Have you ever been so angry that you start to relate those cartoon characters who have steam coming out of their ears?
Or maybe you feel like your blood is boiling beneath your skin.
Even though you may know what the external cause of your anger is,
what's actually going on inside your body when you're angry.
That's what we're going to find out.
Imagine that you're driving on the freeway and somebody suddenly cut you off.
You will most likely get angry and either honk your horn,
or possibly give them a not so nice hand gesture. Admit it, we've all done it before.
Inside your brain, it admitted below which is response to outside stimuli
processes the car that cut you off, and coordinates the release of neurotransmitters,
called catecholamines.
These cause you to feel a burst of energy preparing you for physical action.
The hormones epinephrine and norepinephrine are also released, increasing your blood pressure.
Your heart rate increasing and your face may flush, the blood rushes to your extremities.
If you've seen someone so angry that they turned red as a lobster, this is why.
If you want to keep this anger at bay, you have to use your prefrontal cortex.
You can think of this as the area that can control you judgement.
And if you don't use your prefrontal cortex, you may act aggressively toward others.
Take Phineas Gage as an example.
In 1848 while at work, a tamping iron was shot through his left cheek and exited through the top of his head.
Somehow he survived, but his frontal lobe was severely damaged.
After his injury, he is said to have been fitful, irreverent and have the animal passions of a strong man.
Perhaps the damage to his frontal lobe destroyed his ability to control his behavior.
He was not only a new man, but also one incapable of self-constraint.
It's also important to note that constant chronic anger can greatly increase a person's chance of getting a heart disease.
like high blood pressure or heart attacks.
Anger and the heart are very connected.
This is because epinephrine and norepinephrine constrict your blood vessels, making your heart pump harder.
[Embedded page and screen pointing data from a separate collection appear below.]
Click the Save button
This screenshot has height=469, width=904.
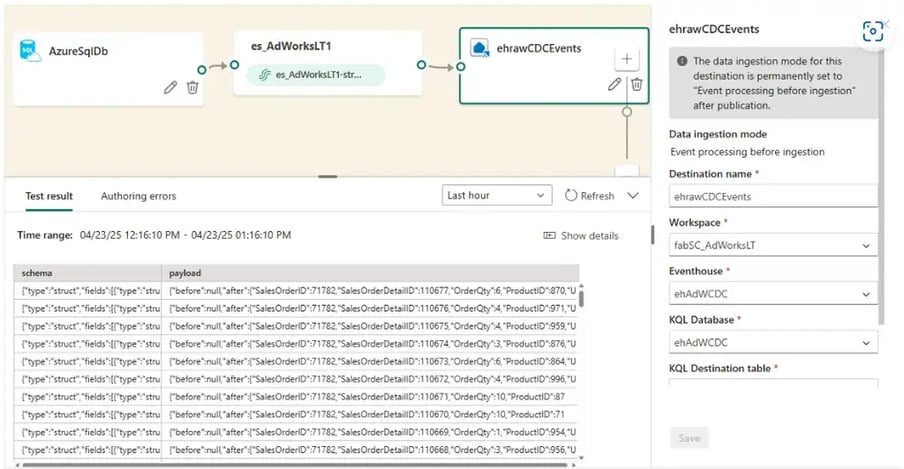(x=689, y=438)
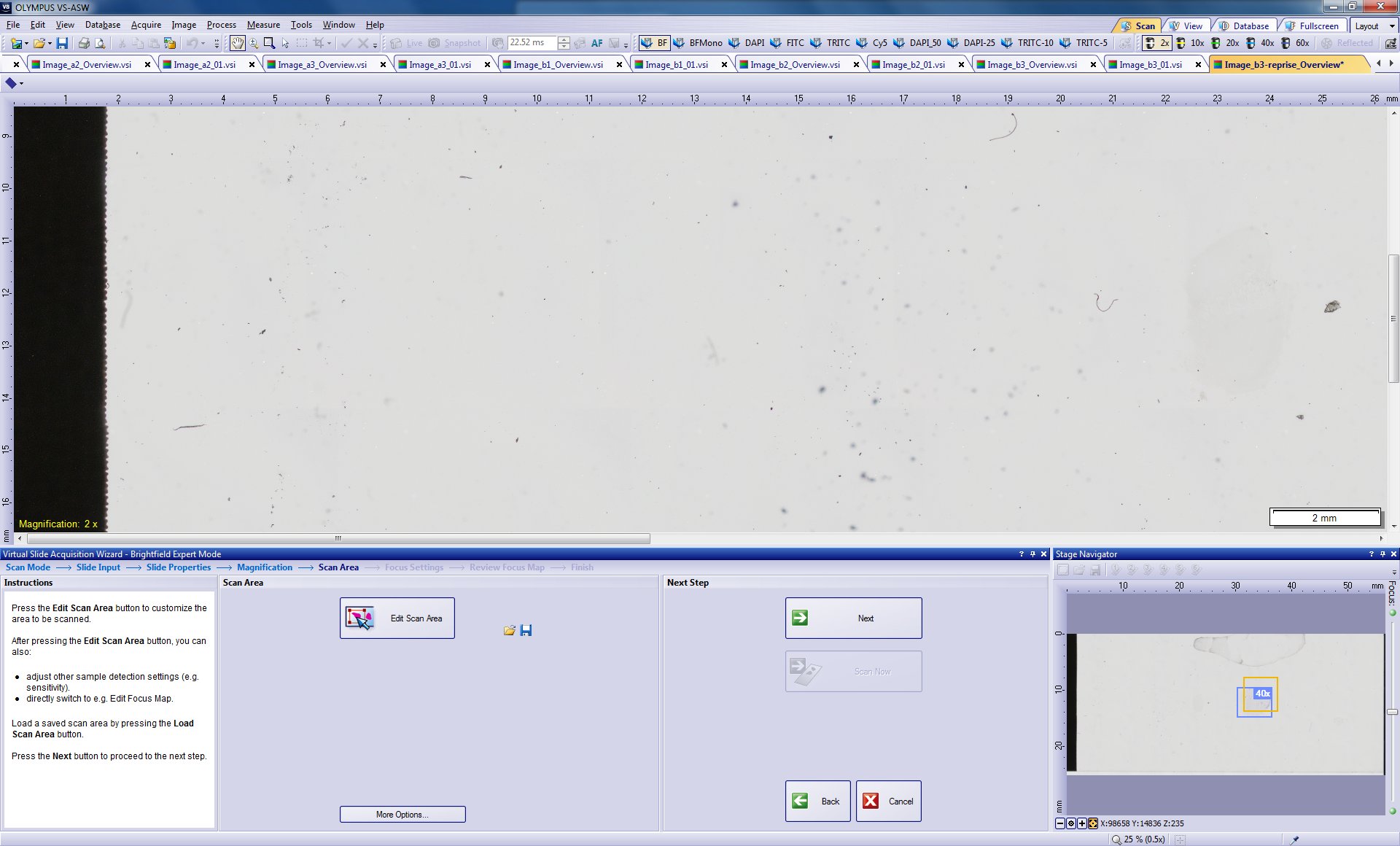1400x846 pixels.
Task: Zoom out Stage Navigator minus icon
Action: [1060, 823]
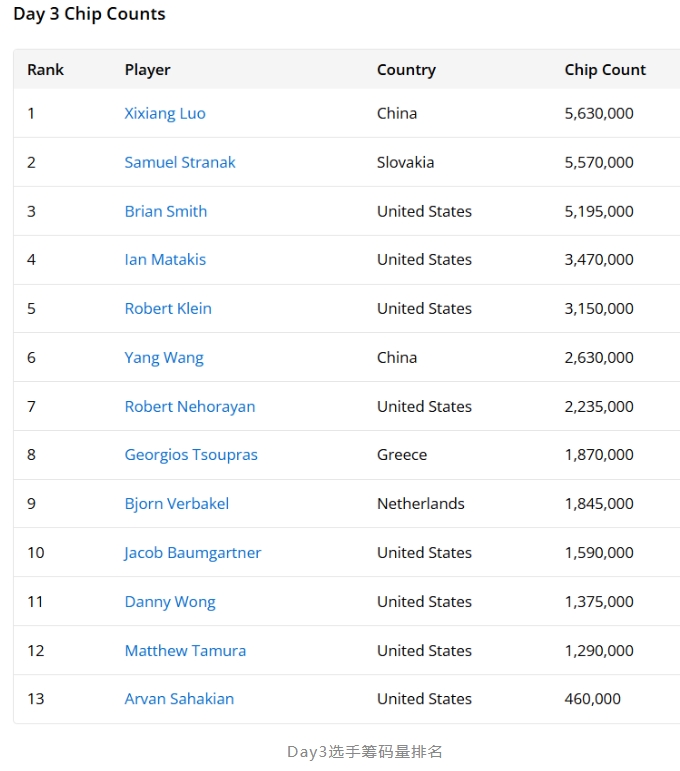Image resolution: width=680 pixels, height=771 pixels.
Task: Go to Danny Wong's player page
Action: point(170,601)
These two hormones also increase the amount of glucose and fatty acids in the blood.
The increased levels can lead to damage in artery walls and speed up the process of atherosclerosis.
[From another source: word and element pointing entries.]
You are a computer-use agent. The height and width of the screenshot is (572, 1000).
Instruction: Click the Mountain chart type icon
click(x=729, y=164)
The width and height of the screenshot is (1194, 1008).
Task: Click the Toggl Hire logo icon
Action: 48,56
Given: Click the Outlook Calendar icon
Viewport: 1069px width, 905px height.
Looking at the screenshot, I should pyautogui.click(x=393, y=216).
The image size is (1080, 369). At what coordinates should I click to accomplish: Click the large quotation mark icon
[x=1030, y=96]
When the fatty plaque builds up in arteries, it narrows them and increases the flow of oxygen-rich blood in the body.
This can lead to a heart attack, stroke or death.
But, fear not. There're healthy ways to control your anger,
such as meditation, anger management therapy, exercise or even just relaxing and doing something fun.
Like watching a few LIFE NOGGIN videos.
So tell us. What is one thing that makes you angry?
And what do you do to get over that feeling.
Make sure you come back every Monday and Thursday for a brand new video.
And if you want even more LIFE NOGGIN, check out these videos we did on the science of happiness
and the signs of depression.
You can also follow us on the Facebook and Twitter.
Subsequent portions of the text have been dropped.